The Lung Cancer Foundation of America (LCFA) and the IASLC named Dr. Goeffrey Liu the 2010 recipient of the LCFA/IASLC Research Fellowship. Liu was selected from more than a dozen international applicants to receive the scientific research grant. He was awarded $39,000 to study the genetic differences in patients treated with anti-angiogenic agents. Dr Liu’s research endeavored to see if he could identify which patients benefit from this therapy.

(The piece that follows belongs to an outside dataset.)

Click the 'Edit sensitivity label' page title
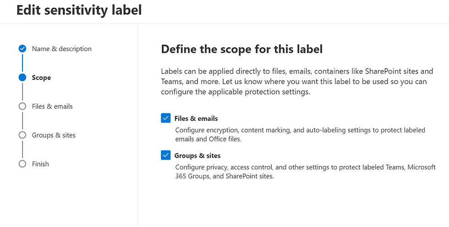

Dr. Goeffrey Liu trained in medical oncology with a specialization in lung cancer at Dana Farber Cancer Institute (under Bruce Johnson), Massachusetts General Hospital (under Thomas Lynch, Jr.), and the Harvard School of Public Health (under Dr. David Christiani), and now is an Associate Professor of Medicine at Princess Margaret Hospital, Toronto, Canada. A molecular epidemiologist by training, he is active in both early detection and pharmacogenetic epidemiology – looking at the interaction of how inherited genetic differences in patients affect both response and toxicity from therapy.

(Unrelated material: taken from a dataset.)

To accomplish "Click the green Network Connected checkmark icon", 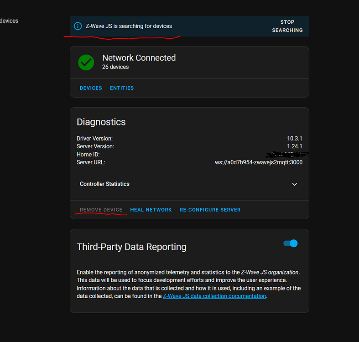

Dr. Liu’s proposal outlined work he intended to do in collaboration with Drs. Frances Shepherd and Ming Tsao to study genetic differences in patients treated with anti-angiogenic agents. Dr. Liu says, “It makes a lot of sense that it is inherited patient variability that governs much of the inter-individual differences in response to blood vessel-targeted therapies, as tumor infiltrating blood vessels are host-derived.” Over the next five years Dr. Liu hopes to “complete the five ongoing pharmacogenetic analyses of Phase III lung cancer clinical trials, as well as to develop and grow a Toronto pharmacogenetic epidemiology training program.” As a trained pharmacoepidemiologist, his perspective is often different from that of a clinical trialist or clinician, and this can lead to the formulation of interesting, yet relevant, research questions.